Just how much is the taxpayer is on the hook for? Well, the former caps were limited to $200 Billion a piece, which the Treasury decided just wasn't enough. So if the losses are north of $400 Billion then we are entering the range of TARP bailout, but with almost none of the press coverage. Or to put it another way: "The taxpayer bailout of Fannie Mae and Freddie Mac will almost certainly be the most expensive of the financial crisis..." There has been at least one attempt at estimating the losses.
"The Congressional Budget Office estimates that Fannie and Freddie added $291 billion to the federal deficit in 2009 and will cost an additional $389 billion to run over the next ten years. However, Fannie and Freddie are currently considered "off budget" meaning the actual cost to run these agencies is not considered by the Office of Management and Budget."
This article contains two nuggets of information. For of all, we are looking at around $600 Billion in taxpayer bailout, assuming the market doesn't take another sharp downturn. That's nothing to sneeze at, and it certainly deserves a lot more press coverage than it has gotten. The second nugget is that all these losses are consider off-budget. So what we are talking about is moving hundreds of billions of dollars of bad assets from off-budget Fannie Mae to off-budget Treasury Department.
Meet the New Boss
After inheriting this disastrous legacy from the Bush Administration, you could only assume that the Obama Administration would do things drastically different, right?
"Fannie Mae will drop some credit-score requirements, reduce income- documentation standards and waive the need for appraisals in some cases, according to a notice yesterday to lenders posted on the Washington-based company's Web site. The changes apply to loans that the company owns or guarantees."
Let me translate for you. "Drop credit-score requirements" equals subprime. "Reduce income-documentation standards" equals liar loans. And it just keeps getting better.

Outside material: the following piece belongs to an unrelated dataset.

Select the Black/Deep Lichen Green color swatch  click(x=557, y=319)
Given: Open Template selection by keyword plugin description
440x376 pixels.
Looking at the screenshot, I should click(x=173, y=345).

The Obama Administration plans to subsidize at-risk borrowers.
Has anyone bothered to ask "How long?" Meanwhile the Fed is buying up all those subprime, liar-loans that Fannie and Freddie are pumping out.
On top of it, the next part of Obama's plan had a ring of familiarity to it:: "The loan-to-value (LTV) limit on mortgages Fannie Mae and Freddie Mac will be able to refinance as part of Obama's Homeowner Affordability and Stability Plan may go higher than the original 105 percent, according to National Mortgage News." Bush's disastrous legacy was to at first ignore the bubble, then to try to keep it inflated until he was out of office by using Fannie and Freddie. Obama's plan is to use taxpayer money to subsidize sub-prime, liar-loans at more than 105% of the home's value with Fannie and Freddie as a conduit. Thus attempting to recreate all the properties of the bubble that got us into trouble in the first place.
[/quote][/size]
Unbelievable. The clusterfuck is even worse than imagined AND it's been kept from us.
And this makes me wonder if we were lied to when we were told that the CRA mortgages had very low default rates.